• **YOUR ASSIGNMENT**:
Rewrite the records starting at the line containing "Identify the location of table-row: 房屋建筑新开工面积" and ending at the line containing "coordinates (105, 92).", changing "Locate an element" to "Find an element" and keeping everything else the same. Return only those lines.

[Saved data entries]
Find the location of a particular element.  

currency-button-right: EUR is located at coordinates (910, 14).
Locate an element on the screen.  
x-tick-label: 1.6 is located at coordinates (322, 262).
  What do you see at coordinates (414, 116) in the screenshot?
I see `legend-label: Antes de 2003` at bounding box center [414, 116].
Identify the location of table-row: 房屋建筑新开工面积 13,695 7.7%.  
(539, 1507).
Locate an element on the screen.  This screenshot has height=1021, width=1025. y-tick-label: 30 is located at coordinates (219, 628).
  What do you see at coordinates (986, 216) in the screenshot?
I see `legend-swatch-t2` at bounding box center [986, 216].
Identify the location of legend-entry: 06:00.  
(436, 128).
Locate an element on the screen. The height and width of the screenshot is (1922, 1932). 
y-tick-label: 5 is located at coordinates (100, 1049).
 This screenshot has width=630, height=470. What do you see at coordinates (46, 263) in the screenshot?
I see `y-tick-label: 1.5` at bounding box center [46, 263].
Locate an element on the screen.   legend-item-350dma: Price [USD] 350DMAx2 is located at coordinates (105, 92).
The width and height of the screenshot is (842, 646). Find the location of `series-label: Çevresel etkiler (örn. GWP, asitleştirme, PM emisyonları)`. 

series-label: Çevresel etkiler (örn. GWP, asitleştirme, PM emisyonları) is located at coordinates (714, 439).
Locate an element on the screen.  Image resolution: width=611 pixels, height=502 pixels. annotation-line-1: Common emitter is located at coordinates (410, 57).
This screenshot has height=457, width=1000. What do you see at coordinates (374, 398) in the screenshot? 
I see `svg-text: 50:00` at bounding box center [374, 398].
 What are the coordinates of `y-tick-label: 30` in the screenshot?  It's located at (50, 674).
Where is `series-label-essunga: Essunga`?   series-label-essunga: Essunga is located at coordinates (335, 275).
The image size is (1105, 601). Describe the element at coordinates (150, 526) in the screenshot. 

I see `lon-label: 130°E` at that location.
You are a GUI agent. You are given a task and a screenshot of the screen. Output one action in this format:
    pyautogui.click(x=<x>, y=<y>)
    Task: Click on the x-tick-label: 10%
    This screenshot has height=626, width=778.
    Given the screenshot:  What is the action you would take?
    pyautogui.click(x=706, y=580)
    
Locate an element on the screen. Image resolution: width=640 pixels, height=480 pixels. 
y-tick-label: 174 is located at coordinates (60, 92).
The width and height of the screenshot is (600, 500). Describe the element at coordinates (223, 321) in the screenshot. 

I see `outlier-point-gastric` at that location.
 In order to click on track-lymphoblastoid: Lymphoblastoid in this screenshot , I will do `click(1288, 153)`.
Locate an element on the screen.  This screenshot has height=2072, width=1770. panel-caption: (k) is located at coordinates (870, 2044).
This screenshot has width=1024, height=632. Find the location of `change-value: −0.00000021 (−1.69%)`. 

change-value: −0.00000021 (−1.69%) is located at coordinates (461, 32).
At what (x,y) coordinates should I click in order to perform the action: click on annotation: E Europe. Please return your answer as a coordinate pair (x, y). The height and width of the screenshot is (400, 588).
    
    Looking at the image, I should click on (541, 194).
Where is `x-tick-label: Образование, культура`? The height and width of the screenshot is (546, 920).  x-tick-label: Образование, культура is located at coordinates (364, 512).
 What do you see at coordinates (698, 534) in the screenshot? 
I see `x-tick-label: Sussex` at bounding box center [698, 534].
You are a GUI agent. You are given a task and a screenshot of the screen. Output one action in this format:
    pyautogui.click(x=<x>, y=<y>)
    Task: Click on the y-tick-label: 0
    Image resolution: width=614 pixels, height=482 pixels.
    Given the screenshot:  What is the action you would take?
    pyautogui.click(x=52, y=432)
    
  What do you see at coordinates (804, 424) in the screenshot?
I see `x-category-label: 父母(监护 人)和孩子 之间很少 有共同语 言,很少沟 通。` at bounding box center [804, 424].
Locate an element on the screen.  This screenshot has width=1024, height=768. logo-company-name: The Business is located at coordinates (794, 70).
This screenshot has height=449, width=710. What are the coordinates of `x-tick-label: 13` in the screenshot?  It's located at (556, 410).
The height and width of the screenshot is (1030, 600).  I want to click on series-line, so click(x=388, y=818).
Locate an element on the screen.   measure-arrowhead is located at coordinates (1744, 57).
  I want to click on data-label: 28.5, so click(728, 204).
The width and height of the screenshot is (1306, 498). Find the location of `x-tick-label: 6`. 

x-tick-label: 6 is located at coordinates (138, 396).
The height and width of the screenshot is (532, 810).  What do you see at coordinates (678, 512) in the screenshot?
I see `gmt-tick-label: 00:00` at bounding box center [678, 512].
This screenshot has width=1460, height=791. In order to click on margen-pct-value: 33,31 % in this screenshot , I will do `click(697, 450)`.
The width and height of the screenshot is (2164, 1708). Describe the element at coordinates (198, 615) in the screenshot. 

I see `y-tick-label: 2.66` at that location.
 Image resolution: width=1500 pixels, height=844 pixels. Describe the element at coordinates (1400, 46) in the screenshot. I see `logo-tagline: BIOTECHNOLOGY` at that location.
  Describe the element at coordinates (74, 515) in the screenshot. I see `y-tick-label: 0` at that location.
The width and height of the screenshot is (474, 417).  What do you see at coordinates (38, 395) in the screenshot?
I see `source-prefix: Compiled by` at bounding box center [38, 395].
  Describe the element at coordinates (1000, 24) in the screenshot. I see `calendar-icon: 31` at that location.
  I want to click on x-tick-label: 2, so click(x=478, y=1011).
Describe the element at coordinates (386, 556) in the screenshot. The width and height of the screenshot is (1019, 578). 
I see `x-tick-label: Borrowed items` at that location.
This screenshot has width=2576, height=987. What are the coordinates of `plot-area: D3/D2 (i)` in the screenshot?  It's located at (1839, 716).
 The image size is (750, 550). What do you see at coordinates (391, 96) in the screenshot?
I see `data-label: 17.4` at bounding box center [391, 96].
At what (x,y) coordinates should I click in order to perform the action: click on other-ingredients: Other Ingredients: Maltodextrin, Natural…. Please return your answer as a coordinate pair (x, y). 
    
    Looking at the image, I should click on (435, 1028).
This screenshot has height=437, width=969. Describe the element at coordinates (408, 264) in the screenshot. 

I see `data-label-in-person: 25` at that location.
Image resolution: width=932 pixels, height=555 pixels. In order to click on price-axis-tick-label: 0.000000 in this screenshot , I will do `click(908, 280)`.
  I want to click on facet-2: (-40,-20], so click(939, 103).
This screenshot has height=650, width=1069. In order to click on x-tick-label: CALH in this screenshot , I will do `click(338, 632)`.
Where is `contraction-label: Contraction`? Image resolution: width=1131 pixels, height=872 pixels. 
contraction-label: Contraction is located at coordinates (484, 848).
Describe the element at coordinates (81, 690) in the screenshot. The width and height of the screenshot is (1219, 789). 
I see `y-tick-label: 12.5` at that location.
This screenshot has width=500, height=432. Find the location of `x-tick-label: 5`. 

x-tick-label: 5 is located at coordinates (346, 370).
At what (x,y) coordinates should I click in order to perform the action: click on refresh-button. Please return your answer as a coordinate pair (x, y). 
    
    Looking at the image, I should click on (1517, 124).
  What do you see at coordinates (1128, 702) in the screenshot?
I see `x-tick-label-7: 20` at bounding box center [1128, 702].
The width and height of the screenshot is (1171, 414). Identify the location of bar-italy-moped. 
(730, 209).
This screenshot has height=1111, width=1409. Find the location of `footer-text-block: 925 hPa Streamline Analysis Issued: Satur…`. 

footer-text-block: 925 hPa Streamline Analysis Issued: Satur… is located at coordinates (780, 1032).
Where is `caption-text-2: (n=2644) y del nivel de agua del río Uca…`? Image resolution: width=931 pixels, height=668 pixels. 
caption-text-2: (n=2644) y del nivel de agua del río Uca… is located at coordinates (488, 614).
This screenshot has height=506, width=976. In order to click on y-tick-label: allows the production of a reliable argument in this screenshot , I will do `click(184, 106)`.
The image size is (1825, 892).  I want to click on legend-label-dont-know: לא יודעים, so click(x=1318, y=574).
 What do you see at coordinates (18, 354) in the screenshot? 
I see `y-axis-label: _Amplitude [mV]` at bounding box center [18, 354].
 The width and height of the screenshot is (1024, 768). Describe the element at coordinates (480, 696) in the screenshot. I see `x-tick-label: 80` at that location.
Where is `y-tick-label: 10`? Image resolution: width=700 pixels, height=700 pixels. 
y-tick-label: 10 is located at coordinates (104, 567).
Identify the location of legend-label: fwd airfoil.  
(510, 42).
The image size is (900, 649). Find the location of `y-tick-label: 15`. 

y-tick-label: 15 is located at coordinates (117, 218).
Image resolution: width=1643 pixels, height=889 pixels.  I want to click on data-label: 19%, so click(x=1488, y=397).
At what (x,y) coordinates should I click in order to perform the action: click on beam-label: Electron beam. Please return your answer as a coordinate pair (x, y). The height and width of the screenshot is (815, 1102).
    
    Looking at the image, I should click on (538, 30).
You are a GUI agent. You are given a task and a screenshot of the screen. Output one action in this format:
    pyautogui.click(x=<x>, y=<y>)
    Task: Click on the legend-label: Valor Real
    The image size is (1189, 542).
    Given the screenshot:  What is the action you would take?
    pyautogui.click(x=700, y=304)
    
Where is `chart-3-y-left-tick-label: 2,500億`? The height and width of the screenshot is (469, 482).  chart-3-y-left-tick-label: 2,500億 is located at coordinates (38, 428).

• **ANSWER TO THE PROBLEM**:
Identify the location of table-row: 房屋建筑新开工面积 13,695 7.7%.  
(539, 1507).
Find an element on the screen.  This screenshot has height=1021, width=1025. y-tick-label: 30 is located at coordinates (219, 628).
  What do you see at coordinates (986, 216) in the screenshot?
I see `legend-swatch-t2` at bounding box center [986, 216].
Identify the location of legend-entry: 06:00.  
(436, 128).
Find an element on the screen. The height and width of the screenshot is (1922, 1932). 
y-tick-label: 5 is located at coordinates (100, 1049).
 This screenshot has width=630, height=470. What do you see at coordinates (46, 263) in the screenshot?
I see `y-tick-label: 1.5` at bounding box center [46, 263].
Find an element on the screen.   legend-item-350dma: Price [USD] 350DMAx2 is located at coordinates (105, 92).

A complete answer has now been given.